Cyril Mann (1911-80) had the potential to become one of the most important figurative painters of his time. Possessed of formidable gifts as a painter, he made a number of genuinely innovative breakthroughs. Yet, struggling with mental health problems, Mann had an unerring instinct for turning each moment of promise into bitter disappointment.

 

Yet when Renske van Slooten met this scruffy, unhappy and neglected figure in 1959 she fell in love with him at first sight. The 19-year-old Dutch Indonesian girl - recently arrived in London - was convinced that she had discovered a genius. She saw him as "the British van Gogh". His visionary bombsite pictures caused a Damascene moment. It was her destiny, she sensed, to help him achieve his artistic potential.  The Girl in the Green Jumper tells the story of their life together, his work and all she did to support him. 

 

Weeks after they met, she caused outrage, moving into Cyril's council flat, Bevin Court. Scandalously, they lived 'in sin' until he divorced his first wife.
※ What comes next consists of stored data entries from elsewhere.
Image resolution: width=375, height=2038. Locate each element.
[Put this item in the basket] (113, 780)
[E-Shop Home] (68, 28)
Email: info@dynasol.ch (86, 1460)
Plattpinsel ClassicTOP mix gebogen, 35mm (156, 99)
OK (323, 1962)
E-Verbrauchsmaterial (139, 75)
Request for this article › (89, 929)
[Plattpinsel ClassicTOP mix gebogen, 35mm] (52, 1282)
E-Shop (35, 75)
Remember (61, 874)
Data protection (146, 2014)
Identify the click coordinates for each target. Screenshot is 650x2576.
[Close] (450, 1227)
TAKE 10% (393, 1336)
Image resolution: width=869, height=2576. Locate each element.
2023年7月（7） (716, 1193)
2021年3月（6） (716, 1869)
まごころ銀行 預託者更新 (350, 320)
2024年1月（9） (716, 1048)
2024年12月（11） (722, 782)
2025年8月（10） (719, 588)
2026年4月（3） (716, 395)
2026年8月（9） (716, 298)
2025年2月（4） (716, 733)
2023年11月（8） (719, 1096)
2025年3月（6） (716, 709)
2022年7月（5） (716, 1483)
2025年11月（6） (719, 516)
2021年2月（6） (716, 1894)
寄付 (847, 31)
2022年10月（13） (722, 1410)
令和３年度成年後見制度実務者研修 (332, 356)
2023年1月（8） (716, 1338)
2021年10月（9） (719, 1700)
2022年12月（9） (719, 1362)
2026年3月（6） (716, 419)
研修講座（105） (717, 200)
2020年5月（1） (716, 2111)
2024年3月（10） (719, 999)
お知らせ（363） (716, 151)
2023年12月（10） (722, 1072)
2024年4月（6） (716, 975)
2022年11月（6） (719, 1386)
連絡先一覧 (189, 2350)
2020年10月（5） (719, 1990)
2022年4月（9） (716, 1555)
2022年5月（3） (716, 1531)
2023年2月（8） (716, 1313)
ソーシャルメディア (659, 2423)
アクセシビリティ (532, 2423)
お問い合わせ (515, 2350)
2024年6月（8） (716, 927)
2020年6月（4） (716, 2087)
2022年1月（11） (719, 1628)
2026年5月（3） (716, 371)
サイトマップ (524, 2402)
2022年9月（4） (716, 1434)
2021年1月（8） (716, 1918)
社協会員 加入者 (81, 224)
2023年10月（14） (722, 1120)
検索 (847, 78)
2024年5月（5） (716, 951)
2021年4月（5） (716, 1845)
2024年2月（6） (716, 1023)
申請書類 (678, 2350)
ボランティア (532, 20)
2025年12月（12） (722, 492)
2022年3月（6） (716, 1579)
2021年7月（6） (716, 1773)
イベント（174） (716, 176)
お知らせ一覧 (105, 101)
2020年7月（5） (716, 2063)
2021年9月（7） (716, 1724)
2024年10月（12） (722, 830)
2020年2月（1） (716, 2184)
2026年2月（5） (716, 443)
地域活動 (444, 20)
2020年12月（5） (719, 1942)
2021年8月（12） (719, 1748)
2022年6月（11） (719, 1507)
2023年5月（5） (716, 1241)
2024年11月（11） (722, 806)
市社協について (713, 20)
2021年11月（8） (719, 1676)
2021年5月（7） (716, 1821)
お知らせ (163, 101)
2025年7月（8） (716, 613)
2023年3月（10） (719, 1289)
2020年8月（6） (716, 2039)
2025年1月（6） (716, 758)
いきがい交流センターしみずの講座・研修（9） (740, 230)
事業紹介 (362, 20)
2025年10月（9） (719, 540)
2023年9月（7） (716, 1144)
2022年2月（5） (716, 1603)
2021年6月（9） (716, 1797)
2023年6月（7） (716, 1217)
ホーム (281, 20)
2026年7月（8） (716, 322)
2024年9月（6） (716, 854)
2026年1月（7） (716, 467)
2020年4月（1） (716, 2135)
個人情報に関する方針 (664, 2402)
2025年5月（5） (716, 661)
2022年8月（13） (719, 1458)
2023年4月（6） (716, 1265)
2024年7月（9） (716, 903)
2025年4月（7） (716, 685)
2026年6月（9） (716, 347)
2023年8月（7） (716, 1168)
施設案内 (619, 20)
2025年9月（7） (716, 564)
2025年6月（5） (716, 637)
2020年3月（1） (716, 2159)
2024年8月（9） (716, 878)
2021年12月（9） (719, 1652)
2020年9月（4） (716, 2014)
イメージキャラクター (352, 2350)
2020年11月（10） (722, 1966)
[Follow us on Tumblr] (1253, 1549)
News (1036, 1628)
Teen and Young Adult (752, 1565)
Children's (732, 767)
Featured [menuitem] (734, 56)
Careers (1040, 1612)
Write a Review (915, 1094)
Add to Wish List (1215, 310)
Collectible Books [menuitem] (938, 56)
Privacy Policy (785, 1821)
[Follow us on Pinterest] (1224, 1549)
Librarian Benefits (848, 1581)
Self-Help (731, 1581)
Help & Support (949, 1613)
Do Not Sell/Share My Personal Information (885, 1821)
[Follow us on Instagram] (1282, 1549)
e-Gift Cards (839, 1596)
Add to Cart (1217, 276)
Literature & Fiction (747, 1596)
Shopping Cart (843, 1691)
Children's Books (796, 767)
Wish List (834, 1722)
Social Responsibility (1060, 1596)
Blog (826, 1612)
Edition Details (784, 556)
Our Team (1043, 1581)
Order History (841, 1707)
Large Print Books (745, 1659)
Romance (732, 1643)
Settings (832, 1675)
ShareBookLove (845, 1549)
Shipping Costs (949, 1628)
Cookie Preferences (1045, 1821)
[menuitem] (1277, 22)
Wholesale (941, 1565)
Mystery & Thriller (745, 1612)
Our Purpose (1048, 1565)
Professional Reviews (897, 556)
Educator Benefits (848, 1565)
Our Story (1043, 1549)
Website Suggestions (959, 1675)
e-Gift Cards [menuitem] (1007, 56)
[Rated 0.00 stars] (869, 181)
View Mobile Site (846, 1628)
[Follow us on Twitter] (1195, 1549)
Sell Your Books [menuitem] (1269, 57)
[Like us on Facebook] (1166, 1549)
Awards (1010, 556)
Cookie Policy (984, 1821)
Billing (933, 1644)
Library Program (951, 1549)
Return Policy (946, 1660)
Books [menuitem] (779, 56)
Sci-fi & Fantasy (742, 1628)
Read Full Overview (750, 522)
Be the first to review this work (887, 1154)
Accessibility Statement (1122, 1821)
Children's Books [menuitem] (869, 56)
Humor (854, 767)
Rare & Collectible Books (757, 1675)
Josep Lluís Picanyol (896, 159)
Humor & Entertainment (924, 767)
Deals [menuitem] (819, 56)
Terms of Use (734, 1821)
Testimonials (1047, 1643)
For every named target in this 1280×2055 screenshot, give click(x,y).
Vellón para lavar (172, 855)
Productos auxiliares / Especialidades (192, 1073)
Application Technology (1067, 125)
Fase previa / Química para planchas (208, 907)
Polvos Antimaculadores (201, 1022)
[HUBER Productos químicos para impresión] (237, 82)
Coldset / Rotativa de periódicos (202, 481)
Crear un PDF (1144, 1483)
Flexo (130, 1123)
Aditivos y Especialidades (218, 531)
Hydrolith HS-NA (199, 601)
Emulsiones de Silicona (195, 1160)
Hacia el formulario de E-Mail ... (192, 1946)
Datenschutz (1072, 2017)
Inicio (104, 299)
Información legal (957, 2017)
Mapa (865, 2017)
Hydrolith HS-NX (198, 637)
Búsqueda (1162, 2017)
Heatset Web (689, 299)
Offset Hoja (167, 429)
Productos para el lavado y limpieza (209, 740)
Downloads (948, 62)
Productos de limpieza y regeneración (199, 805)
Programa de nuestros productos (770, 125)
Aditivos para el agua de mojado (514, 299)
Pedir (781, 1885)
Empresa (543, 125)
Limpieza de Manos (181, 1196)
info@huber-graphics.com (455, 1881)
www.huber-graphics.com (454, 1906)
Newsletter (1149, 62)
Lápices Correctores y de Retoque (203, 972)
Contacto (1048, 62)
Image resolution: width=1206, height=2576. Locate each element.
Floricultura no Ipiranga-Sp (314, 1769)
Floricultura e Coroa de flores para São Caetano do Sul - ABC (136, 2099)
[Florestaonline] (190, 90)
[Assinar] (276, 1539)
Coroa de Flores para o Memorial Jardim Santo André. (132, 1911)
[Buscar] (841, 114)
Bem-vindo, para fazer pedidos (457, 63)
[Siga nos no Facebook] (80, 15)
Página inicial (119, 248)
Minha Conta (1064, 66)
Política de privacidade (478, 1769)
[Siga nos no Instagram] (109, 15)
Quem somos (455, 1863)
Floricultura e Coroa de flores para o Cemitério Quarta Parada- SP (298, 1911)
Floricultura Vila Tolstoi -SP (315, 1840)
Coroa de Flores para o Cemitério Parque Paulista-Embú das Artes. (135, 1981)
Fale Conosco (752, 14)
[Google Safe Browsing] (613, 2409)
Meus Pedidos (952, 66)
They married without parental consent on September 1, 1960. Renske was 21 and he nearly 50. She promised to relieve Cyril of financial constraints. For two decades until his death on January 7, 1980, she was the breadwinner, initially scraping by on secretarial temping jobs. 

 

Now it was Cyril's turn to fall in love with his young wife, muse and model. His art blossomed. Their relationship was no one-way street. He 'shaped her', as William Blake had done his illiterate wife, Catherine. He educated her, taught her to cook and nourished her love for art.  Yet their relationship was marred by tragedy. Cyril was diagnosed with bi-polar disorder. He was a difficult, often terrifying companion, a loner out of step in an art world that favoured abstraction above Cyril's figurative art.               

 

"I am convinced that Cyril will one day be recognized as one of the 'greats' of British art. Shortly after we met, I promised him I would never stop fighting for him and his art. That promise still holds six decades later."  Renske Mann, Aftermath The Girl in a Green Jumper is not only an enthralling story and a fascinating portrait of an artist, set against the backdrop of 1960s London, it also charts in detail the struggles an artist goes through, both creatively and financially.